Endothelial function (brachial artery flow-mediated dilation [FMD]) is reduced in estrogen-deficient postmenopausal women, mediated, in part, by reduced nitric oxide (NO) bioavailability, secondary to tetrahydrobiopterin (BH4) deficiency and oxidative stress. FMD is increased, but not fully restored, in postmenopausal women after acute intravenous vitamin C (VITC; superoxide scavenger) or oral BH4 supplementation. In vitro studies demonstrate that coadministration of VITC with BH4 prevents endothelial nitric oxide synthase (eNOS) uncoupling and reductions in NO by peroxynitrite. To investigate mechanisms of endothelial dysfunction in women, we assessed the separate and combined effects of VITC and BH4 to determine whether coadministration of VITC + BH4 improves FMD in healthy postmenopausal women (n = 19, 58 ± 5 yr) to premenopausal (n = 14, 36 ± 9 yr) levels, with exploratory testing in perimenopausal women (n = 8, 51 ± 3 yr). FMD was measured during acute intravenous infusions of saline (control) and VITC (∼2-3 g) ∼3 h after a single dose of oral BH4 (KUVAN, 10 mg/kg body wt) or placebo (randomized crossover, separated by ∼1 mo). Under the placebo condition, FMD was reduced in postmenopausal compared with premenopausal women during the saline infusion (5.6 ± 0.7 vs. 11.6 ± 0.9%, P < 0.001) and increased in postmenopausal women during VITC (+3.5 [1.4, 5.6]%, P = 0.001) and acute BH4 (+1.8 [0.37, 3.2]%, P = 0.01) alone. Coadministration of VITC + BH4 increased FMD in postmenopausal women (+3.0 [1.7, 4.3]%, P < 0.001), but FMD remained reduced compared with premenopausal women (P = 0.02). Exploratory analyses revealed that VITC + BH4 did not restore FMD in perimenopausal women to premenopausal levels (P = 0.045).

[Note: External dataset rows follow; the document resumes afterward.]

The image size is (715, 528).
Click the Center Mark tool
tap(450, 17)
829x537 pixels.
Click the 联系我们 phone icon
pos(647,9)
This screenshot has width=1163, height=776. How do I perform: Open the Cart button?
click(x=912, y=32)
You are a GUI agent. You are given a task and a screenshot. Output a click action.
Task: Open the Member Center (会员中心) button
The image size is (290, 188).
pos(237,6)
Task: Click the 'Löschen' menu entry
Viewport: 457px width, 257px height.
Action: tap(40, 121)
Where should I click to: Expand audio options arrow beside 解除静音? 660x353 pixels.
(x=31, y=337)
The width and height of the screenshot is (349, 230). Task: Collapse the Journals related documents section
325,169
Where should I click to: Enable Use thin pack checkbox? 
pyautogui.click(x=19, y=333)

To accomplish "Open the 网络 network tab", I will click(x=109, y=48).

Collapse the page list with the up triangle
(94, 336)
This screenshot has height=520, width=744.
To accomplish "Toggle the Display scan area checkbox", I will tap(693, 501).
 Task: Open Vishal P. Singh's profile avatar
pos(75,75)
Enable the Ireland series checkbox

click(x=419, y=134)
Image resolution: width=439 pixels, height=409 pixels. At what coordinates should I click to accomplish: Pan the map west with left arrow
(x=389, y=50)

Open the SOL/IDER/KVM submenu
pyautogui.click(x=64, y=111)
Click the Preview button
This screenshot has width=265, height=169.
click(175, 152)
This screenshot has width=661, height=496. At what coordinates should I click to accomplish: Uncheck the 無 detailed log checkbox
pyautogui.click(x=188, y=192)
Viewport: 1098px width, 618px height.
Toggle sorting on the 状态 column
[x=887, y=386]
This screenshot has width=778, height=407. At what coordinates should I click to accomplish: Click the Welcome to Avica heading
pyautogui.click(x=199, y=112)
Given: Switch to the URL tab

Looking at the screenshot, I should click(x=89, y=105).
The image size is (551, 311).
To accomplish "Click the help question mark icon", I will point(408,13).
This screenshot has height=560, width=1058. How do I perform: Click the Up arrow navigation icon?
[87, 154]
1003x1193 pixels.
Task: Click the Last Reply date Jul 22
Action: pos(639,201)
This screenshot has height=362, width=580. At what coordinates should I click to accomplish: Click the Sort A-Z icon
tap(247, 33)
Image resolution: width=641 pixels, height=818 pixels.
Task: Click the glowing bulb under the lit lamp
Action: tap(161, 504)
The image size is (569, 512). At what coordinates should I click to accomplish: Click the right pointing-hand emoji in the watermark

Coadministration of VITC + BH4 does not restore FMD in menopausal women, suggesting that additional mechanisms may be involved.NEW & NOTEWORTHY Endothelial function is reduced across the menopausal stages related to increased oxidative stress associated with estrogen deficiency. In vitro studies demonstrate that coadministration of VITC with BH4 prevents endothelial nitric oxide synthase (eNOS) uncoupling and reductions in NO by peroxynitrite; however, this remains untested in humans. We demonstrate that the coadministration of BH4 + VITC does not restore endothelial function in perimenopausal and postmenopausal women to the level of premenopausal women, suggesting that other mechanisms contribute.